Re: [PATCH v2 2/4] NFSD: Add READ_PLUS support for data segments

Chuck Lever <chuck.lever@xxxxxxxxxx> · Fri, 6 Feb 2015 13:44:15 -0500

On Feb 6, 2015, at 12:59 PM, J. Bruce Fields <bfields@xxxxxxxxxxxx> wrote:

> On Fri, Feb 06, 2015 at 12:04:13PM -0500, Chuck Lever wrote:
>> 
>> On Feb 6, 2015, at 11:46 AM, Chuck Lever <chuck.lever@xxxxxxxxxx> wrote:
>> 
>>> 
>>> On Feb 6, 2015, at 11:08 AM, J. Bruce Fields <bfields@xxxxxxxxxxxx> wrote:
>>> 
>>>> On Fri, Feb 06, 2015 at 03:54:56AM -0800, Christoph Hellwig wrote:
>>>>> On Thu, Feb 05, 2015 at 11:43:46AM -0500, Anna Schumaker wrote:
>>>>>>> The problem is that the typical case of all data won't use splice
>>>>>>> every with your patches as the 4.2 client will always send a READ_PLUS.
>>>>>>> 
>>>>>>> So we'll have to find a way to use it where it helps.  While we might be
>>>>>>> able to add some hacks to only use splice for the first segment I guess
>>>>>>> we just need to make the splice support generic enough in the long run.
>>>>>>> 
>>>>>> 
>>>>>> I should be able to use splice if I detect that we're only returning a single DATA segment easily enough.
>>>>> 
>>>>> You could also elect to never return more than one data segment as a
>>>>> start:
>>>>> 
>>>>> In all situations, the
>>>>> server may choose to return fewer bytes than specified by the client.
>>>>> The client needs to check for this condition and handle the
>>>>> condition appropriately.
>>>> 
>>>> Yeah, I think that was more-or-less what Anna's first attempt did and I
>>>> said "what if that means more round trips"?  The client can't anticipate
>>>> the short reads so it can't make up for this with parallelism.
>>>> 
>>>>> But doing any of these for a call that's really just an optimization
>>>>> soudns odd.  I'd really like to see an evaluation of the READ_PLUS
>>>>> impact on various workloads before offering it.
>>>> 
>>>> Yes, unfortunately I don't see a way to make this just an obvious win.
>>> 
>>> I don’t think a “win” is necessary. It simply needs to be no worse than
>>> READ for current use cases.
>>> 
>>> READ_PLUS should be a win for the particular use cases it was
>>> designed for (large sparsely-populated datasets). Without a
>>> demonstrated benefit I think there’s no point in keeping it.
>>> 
>>>> (Is there any way we could make it so with better protocol?  Maybe RDMA
>>>> could help get the alignment right in multiple-segment cases?  But then
>>>> I think there needs to be some sort of language about RDMA, or else
>>>> we're stuck with:
>>>> 
>>>> 	https://tools.ietf.org/html/rfc5667#section-5
>>>> 
>>>> which I think forces us to return READ_PLUS data inline, another
>>>> possible READ_PLUS regression.)
>> 
>> Btw, if I understand this correctly:
>> 
>> Without a spec update, a large NFS READ_PLUS reply would be returned
>> in a reply list, which is moved via RDMA WRITE, just like READ
>> replies.
>> 
>> The difference is NFS READ payload is placed directly into the
>> client’s page cache by the adapter. With a reply list, the client
>> transport would need to copy the returned data into the page cache.
>> And a large reply buffer would be needed.
>> 
>> So, slower, yes. But not inline.
> 
> I'm not very good at this, bear with me, but: the above-referenced
> section doesn't talk about "reply lists", only "write lists", and only
> explains how to use write lists for READ and READLINK data, and seems to expect everything else to be sent inline.
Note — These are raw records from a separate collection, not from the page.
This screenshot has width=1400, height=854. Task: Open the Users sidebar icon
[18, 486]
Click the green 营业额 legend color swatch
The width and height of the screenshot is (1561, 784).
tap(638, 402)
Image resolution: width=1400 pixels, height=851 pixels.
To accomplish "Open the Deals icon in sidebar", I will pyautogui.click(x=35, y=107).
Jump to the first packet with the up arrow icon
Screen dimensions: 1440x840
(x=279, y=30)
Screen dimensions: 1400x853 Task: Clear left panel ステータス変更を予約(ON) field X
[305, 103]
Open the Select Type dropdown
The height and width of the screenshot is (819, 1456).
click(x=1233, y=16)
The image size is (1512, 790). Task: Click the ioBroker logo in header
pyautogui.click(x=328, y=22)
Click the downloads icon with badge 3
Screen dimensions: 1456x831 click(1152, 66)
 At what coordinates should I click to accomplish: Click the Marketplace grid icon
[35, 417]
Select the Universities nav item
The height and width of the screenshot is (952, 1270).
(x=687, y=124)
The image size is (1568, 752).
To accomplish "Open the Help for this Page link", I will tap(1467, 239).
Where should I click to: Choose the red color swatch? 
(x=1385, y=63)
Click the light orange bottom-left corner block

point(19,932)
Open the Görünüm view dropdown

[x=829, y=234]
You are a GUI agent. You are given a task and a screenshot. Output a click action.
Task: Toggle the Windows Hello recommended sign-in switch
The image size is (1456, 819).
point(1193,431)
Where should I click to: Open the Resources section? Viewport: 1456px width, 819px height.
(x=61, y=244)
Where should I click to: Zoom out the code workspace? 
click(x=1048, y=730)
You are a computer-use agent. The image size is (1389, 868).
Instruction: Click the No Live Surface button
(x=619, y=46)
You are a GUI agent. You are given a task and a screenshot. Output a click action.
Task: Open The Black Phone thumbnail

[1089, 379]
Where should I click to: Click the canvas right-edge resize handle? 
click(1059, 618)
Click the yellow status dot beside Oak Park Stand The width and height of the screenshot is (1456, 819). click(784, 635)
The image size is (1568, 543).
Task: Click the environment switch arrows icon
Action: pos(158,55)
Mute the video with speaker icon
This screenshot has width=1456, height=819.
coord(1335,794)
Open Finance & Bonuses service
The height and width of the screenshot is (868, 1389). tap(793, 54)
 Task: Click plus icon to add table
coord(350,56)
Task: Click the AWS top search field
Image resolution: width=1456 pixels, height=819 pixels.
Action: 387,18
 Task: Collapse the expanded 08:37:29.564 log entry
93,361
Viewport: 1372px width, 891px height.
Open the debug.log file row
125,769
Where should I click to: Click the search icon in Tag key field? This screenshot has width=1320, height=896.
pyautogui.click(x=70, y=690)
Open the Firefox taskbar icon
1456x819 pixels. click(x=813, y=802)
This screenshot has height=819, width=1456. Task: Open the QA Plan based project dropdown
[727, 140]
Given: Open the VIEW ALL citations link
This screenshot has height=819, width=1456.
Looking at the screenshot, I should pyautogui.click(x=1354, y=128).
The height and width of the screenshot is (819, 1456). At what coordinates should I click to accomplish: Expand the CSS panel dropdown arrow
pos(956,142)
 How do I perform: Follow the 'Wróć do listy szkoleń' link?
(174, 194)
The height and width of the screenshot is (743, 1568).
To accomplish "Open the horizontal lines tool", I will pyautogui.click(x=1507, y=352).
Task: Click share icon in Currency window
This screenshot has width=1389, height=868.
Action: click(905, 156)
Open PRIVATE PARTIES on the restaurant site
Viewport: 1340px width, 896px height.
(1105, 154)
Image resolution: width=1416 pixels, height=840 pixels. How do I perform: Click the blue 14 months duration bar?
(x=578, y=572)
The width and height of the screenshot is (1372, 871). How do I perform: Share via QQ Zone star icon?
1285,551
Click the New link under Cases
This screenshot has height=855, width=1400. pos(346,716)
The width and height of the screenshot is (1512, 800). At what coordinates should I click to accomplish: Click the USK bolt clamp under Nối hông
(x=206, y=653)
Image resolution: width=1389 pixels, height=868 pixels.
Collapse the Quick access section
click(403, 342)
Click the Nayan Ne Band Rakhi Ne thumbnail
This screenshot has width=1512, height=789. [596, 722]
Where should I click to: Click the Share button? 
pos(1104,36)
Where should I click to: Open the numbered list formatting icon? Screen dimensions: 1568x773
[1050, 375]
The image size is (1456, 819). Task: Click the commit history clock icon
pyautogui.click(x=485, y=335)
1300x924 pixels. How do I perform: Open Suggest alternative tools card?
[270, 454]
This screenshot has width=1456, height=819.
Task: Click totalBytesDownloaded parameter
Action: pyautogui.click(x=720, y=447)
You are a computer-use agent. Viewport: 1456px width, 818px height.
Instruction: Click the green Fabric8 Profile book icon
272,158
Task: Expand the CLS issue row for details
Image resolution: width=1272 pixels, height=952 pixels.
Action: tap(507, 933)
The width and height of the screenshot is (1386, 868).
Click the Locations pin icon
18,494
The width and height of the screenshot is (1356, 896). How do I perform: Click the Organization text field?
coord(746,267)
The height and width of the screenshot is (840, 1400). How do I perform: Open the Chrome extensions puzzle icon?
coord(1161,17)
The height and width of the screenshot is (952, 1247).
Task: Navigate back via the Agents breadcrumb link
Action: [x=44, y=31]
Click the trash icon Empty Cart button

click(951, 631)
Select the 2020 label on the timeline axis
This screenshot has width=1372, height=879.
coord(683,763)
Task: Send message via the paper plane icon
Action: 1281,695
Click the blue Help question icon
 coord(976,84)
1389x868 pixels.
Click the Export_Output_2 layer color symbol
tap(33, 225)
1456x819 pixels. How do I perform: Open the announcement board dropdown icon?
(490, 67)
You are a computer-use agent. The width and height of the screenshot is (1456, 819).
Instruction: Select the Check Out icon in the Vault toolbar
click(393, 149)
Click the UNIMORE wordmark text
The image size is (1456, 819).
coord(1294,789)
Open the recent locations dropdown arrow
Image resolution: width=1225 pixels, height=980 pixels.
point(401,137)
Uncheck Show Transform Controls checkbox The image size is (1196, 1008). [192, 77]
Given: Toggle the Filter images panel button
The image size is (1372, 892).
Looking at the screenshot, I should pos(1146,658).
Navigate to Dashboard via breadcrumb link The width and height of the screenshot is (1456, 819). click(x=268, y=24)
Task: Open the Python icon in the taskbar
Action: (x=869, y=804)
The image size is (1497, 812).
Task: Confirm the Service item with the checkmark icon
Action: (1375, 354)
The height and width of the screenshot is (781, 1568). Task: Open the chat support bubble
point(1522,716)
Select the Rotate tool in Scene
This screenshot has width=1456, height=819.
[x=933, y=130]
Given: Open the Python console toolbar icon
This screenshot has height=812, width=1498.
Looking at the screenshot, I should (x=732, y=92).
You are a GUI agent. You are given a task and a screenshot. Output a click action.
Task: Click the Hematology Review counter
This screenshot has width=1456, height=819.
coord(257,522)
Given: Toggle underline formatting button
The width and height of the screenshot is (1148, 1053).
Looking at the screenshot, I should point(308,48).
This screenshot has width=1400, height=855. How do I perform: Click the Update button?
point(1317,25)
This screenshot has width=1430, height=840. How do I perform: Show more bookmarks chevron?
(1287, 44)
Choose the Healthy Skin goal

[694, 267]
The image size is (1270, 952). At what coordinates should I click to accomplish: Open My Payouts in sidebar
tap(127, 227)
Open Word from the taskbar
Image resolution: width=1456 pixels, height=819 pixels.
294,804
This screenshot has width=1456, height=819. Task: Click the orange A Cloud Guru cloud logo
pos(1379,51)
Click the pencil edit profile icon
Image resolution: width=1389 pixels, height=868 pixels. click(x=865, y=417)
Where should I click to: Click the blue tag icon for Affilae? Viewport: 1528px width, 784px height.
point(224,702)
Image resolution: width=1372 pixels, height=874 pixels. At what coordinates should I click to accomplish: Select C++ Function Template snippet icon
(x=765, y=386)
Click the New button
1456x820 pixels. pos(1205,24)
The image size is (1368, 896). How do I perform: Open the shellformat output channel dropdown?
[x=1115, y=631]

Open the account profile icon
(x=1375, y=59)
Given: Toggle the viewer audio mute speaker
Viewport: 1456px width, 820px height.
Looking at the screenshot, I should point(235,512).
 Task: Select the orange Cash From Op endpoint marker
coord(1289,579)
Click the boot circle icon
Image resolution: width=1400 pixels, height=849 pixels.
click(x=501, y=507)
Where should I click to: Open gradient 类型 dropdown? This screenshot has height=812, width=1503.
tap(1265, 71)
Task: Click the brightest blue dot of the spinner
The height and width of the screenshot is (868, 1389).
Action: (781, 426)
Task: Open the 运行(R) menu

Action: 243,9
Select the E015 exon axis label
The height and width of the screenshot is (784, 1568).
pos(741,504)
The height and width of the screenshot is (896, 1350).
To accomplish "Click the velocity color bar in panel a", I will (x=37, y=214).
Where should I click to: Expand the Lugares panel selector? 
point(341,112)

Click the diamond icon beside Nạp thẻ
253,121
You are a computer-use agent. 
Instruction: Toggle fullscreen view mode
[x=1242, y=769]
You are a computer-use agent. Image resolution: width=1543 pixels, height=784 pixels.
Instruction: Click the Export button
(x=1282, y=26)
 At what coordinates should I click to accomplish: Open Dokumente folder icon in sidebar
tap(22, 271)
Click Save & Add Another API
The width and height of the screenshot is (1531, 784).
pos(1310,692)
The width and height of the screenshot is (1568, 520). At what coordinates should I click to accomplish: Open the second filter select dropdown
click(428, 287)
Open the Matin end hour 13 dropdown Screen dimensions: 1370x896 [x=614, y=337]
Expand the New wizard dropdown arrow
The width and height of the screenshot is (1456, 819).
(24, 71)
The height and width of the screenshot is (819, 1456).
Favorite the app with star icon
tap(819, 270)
I may have some details wrong, but this is my understanding.

Small replies are sent inline. There is a size maximum for inline
messages, however. I guess 5667 section 5 assumes this context, which
appears throughout RFC 5666.

If an expected reply exceeds the inline size, then a client will
set up a reply list for the server. A memory region on the client is
registered as a target for RDMA WRITE operations, and the co-ordinates
of that region are sent to the server in the RPC call.

If the server finds the reply will indeed be larger than the inline
maximum, it plants the reply in the client memory region described by
the request’s reply list, and repeats the co-ordinates of that region
back to the client in the RPC reply.

A server may also choose to send a small reply inline, even if the
client provided a reply list. In that case, the server does not
repeat the reply list in the reply, and the full reply appears
inline.

Linux registers part of the RPC reply buffer for the reply list. After
it is received on the client, the reply payload is copied by the client
CPU to its final destination.

Inline and reply list are the mechanisms used when the upper layer
has some processing to do to the incoming data (eg READDIR). When
a request just needs raw data to be simply dropped off in the client’s
memory, then the write list is preferred. A write list is basically a
zero-copy I/O.

But these choices are fixed by the specified RPC/RDMA binding of the
upper layer protocol (that’s what RFC 5667 is). NFS READ and READLINK
are the only NFS operations allowed to use a write list. (NFSv4
compounds are somewhat ambiguous, and that too needs to be addressed).

As READ_PLUS conveys both kinds of data (zero-copy and data that
might require some processing) IMO RFC 5667 does not provide adequate
guidance about how to convey READ_PLUS. It will need to be added
somewhere.

>>> NFSv4.2 currently does not have a binding to RPC/RDMA.
>> 
>> Right, this means a spec update is needed. I agree with you, and
>> it’s on our list.
> 
> OK, so that would go in some kind of update to 5667 rather than in the
> minor version 2 spec?

The WG has to decide whether an update to 5667 or a new document will
be the ultimate vehicle.

> Discussing this in the READ_PLUS description would also seem helpful to
> me, but OK I don't really have a strong opinion.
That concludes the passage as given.